Il est probable que les investisseurs anticipent déjà une possible sortie de crise des différents dossiers politiques qui contrariaient les marchés depuis deux ans. Loin d’être résolu, le Brexit ne suscite plus de réelles craintes à ce jour. Le prochain responsable anglais, dont le nom ressortira des urnes le 12 décembre prochain, devrait faire le nécessaire pour trouver une solution de sortie organisée avec les européens. Si les informations relatives aux négociations commerciales entre les américains et les chinois alternent « le chaud et le froid », les opérateurs font le pari d’un prochain accord entre les parties. Celui-ci pourrait apaiser les incertitudes sur le développement du commerce international, et redonner du crédit aux perspectives d’une poursuite de la croissance mondiale en 2020.
À quelques exceptions près, les publications de résultats des entreprises américaines et européennes au troisième trimestre sont globalement conformes aux prévisions. Les analystes financiers ont donc peu modifié leurs prévisions de l’exercice en cours, alors que ceux-ci ne cessaient de les réviser à la baisse avant la période de présentation des chiffres d’affaires et des bénéfices.

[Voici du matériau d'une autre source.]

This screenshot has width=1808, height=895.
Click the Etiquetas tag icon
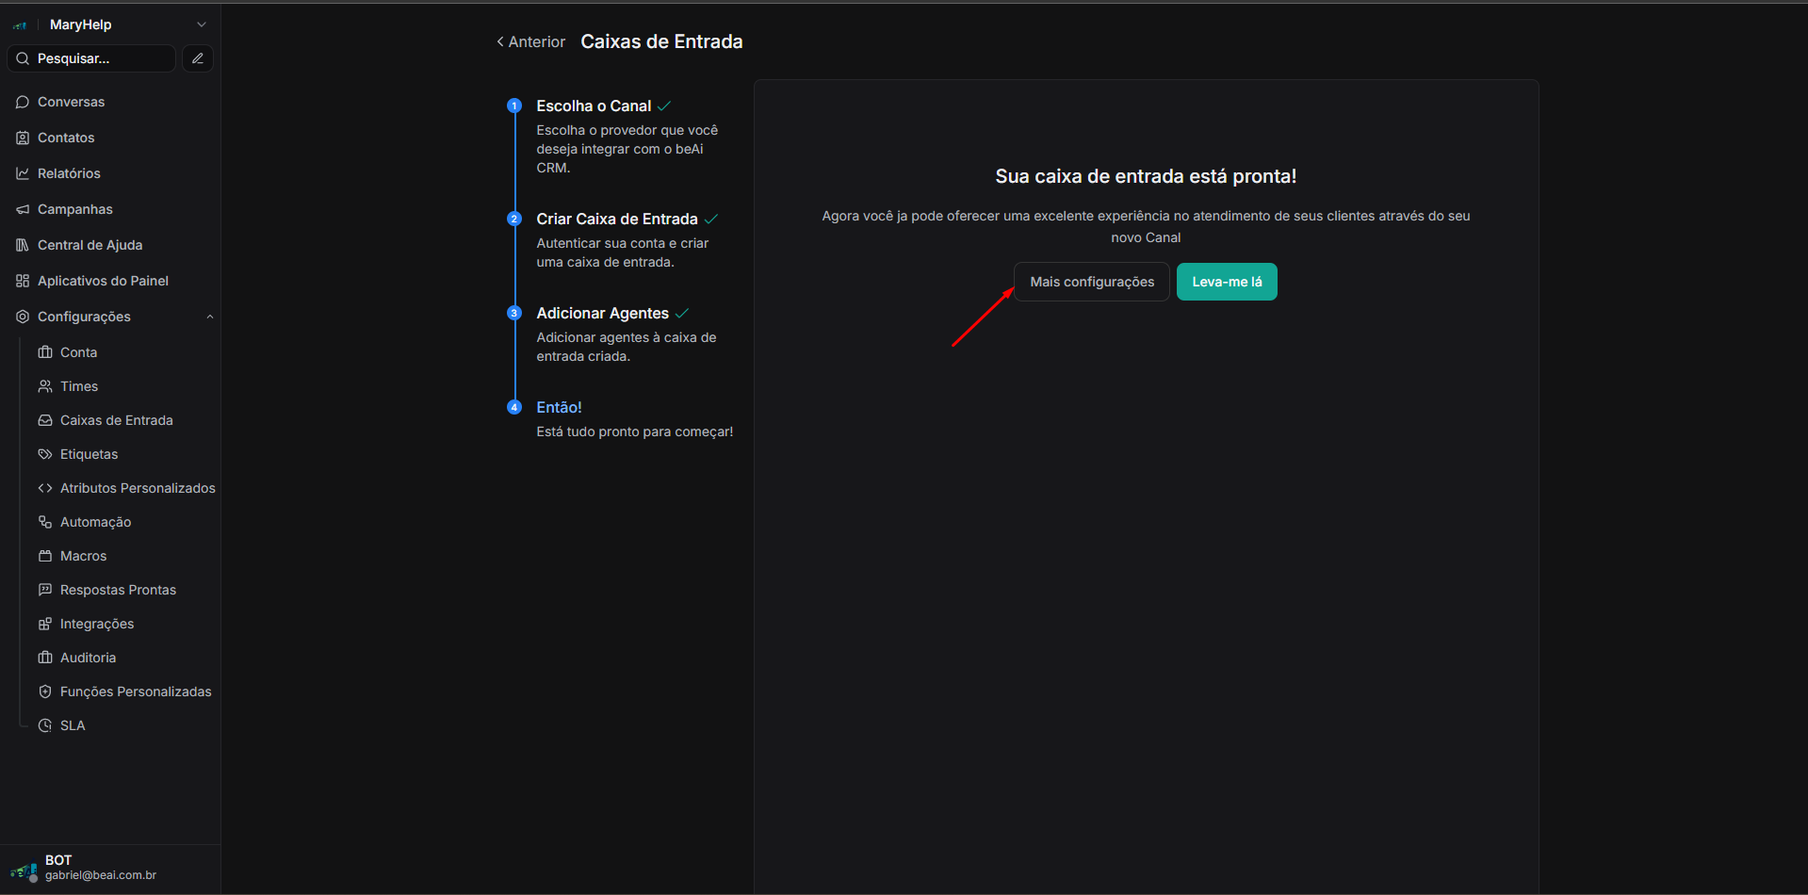(45, 454)

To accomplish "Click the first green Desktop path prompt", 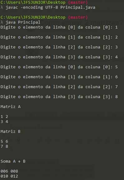I will point(33,2).
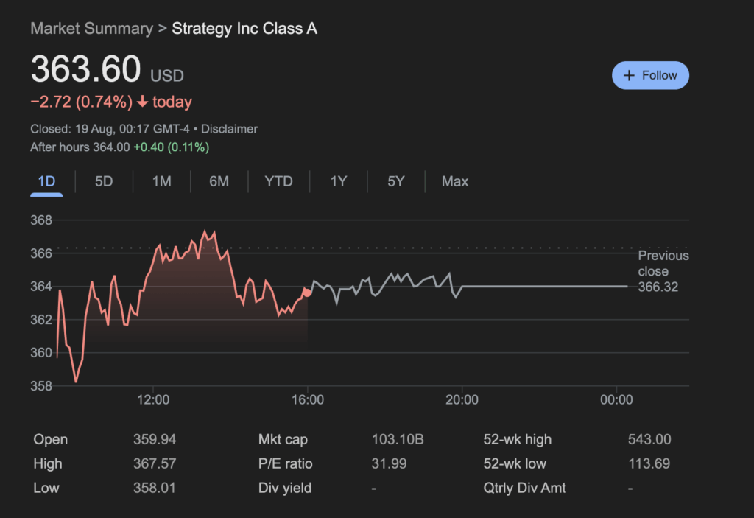Open the Market Summary breadcrumb link

91,29
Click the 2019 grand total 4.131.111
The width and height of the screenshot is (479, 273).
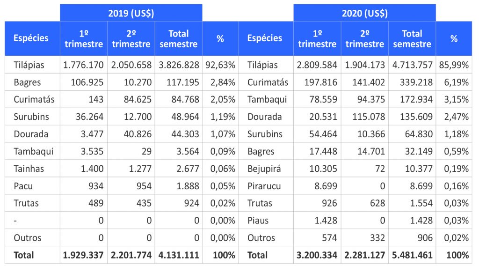pos(178,255)
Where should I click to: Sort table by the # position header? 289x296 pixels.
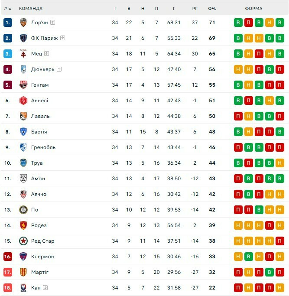coord(8,8)
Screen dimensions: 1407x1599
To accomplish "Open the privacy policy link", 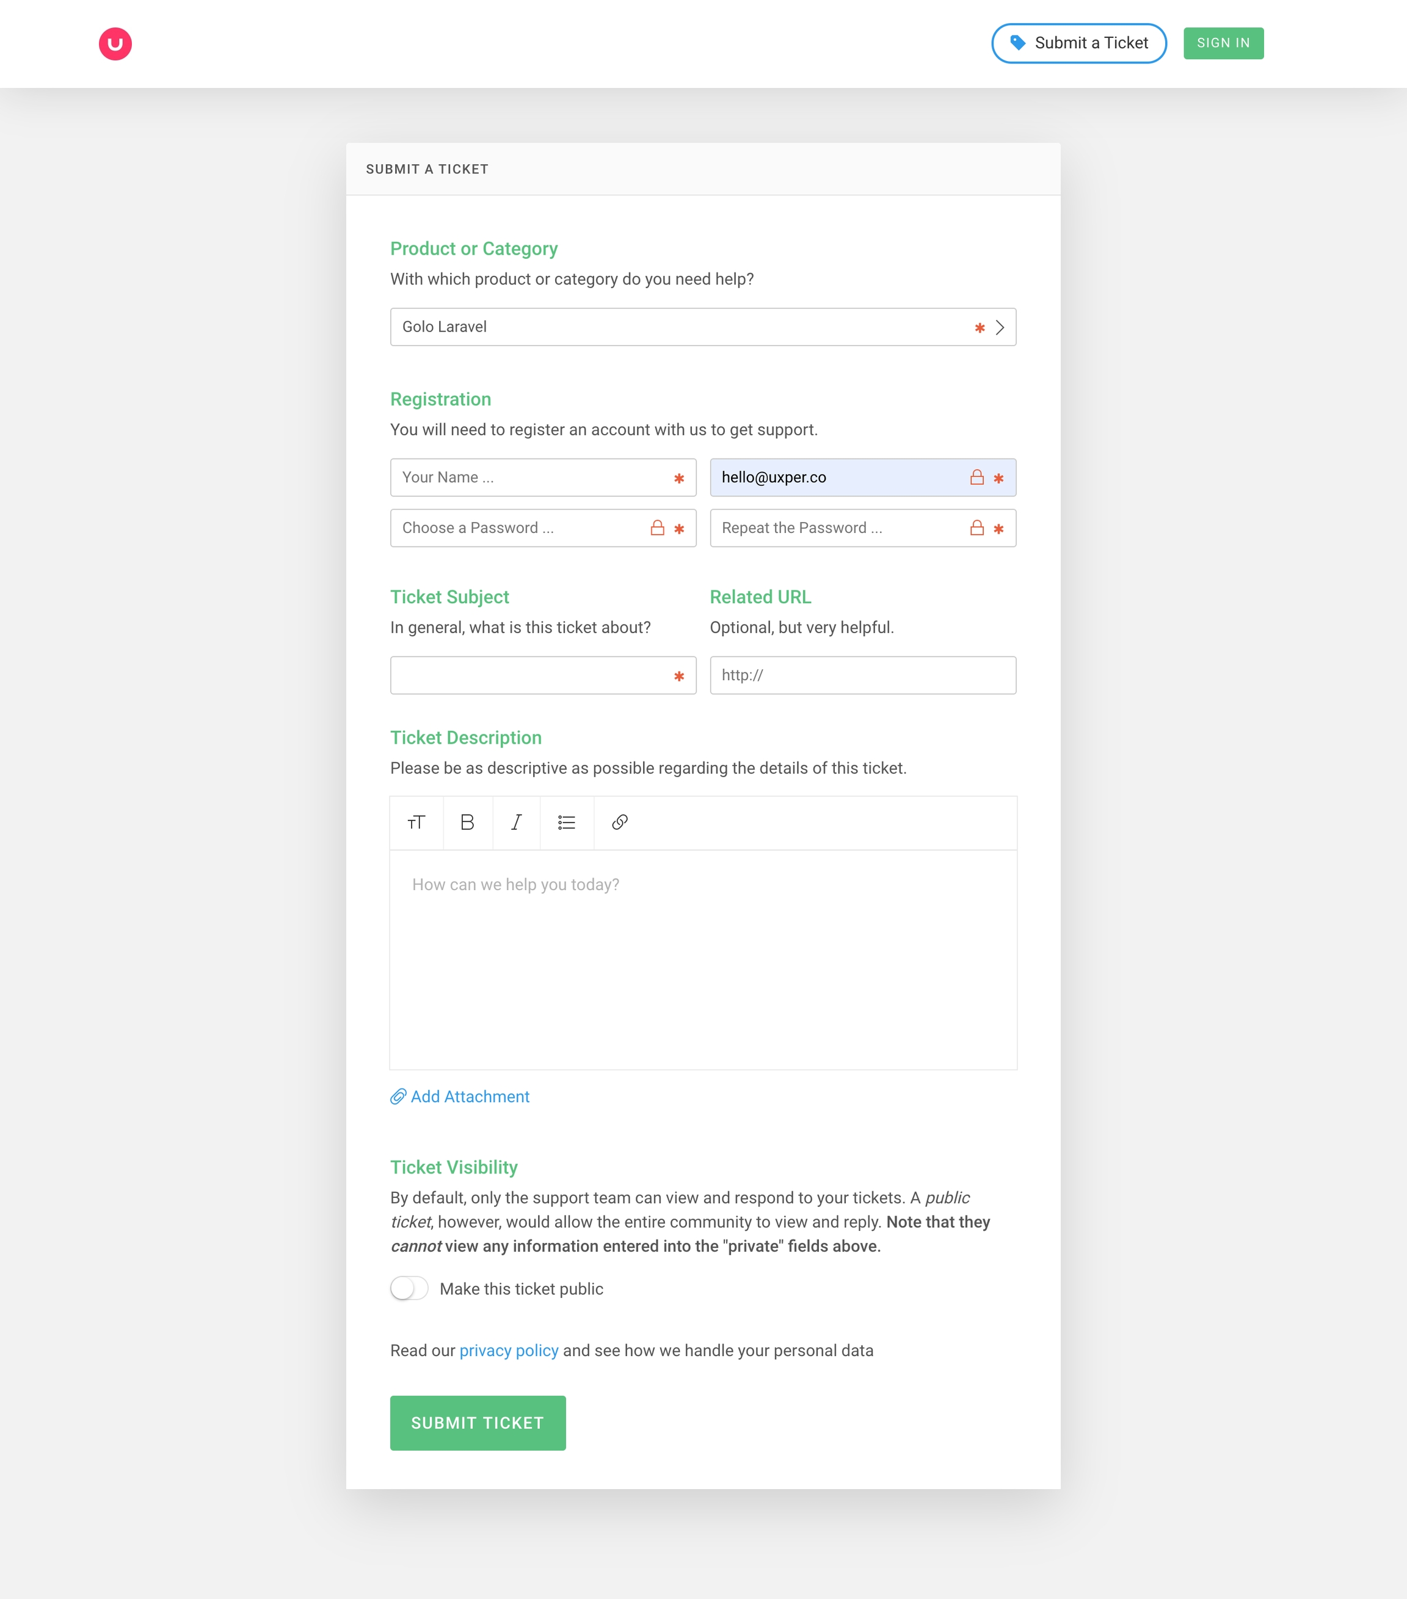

Par ailleurs, la prudence affichée de nombreux investisseurs depuis plusieurs semaines (concrétisée par des liquidités abondantes) a contribué paradoxalement à la fermeté des indices. Les opérateurs de marché étant déjà dans l’anticipation d’une consolidation des actions.
Plus spécifiquement dédiés aux marchés américains, les rachats de titres orchestrés par les entreprises elles-mêmes (cf. graphique ci-dessous) ont contribué à l’excellence performance du S&P qui ne cesse de franchir de nouveaux records historiques.

Cependant, il se pourrait que les entreprises cotées, qui ont largement profité d’une baisse de la fiscalité sous l’ère D. Tump, soient moins présentes sur les marchés l’année prochaine pour racheter leurs propres titres.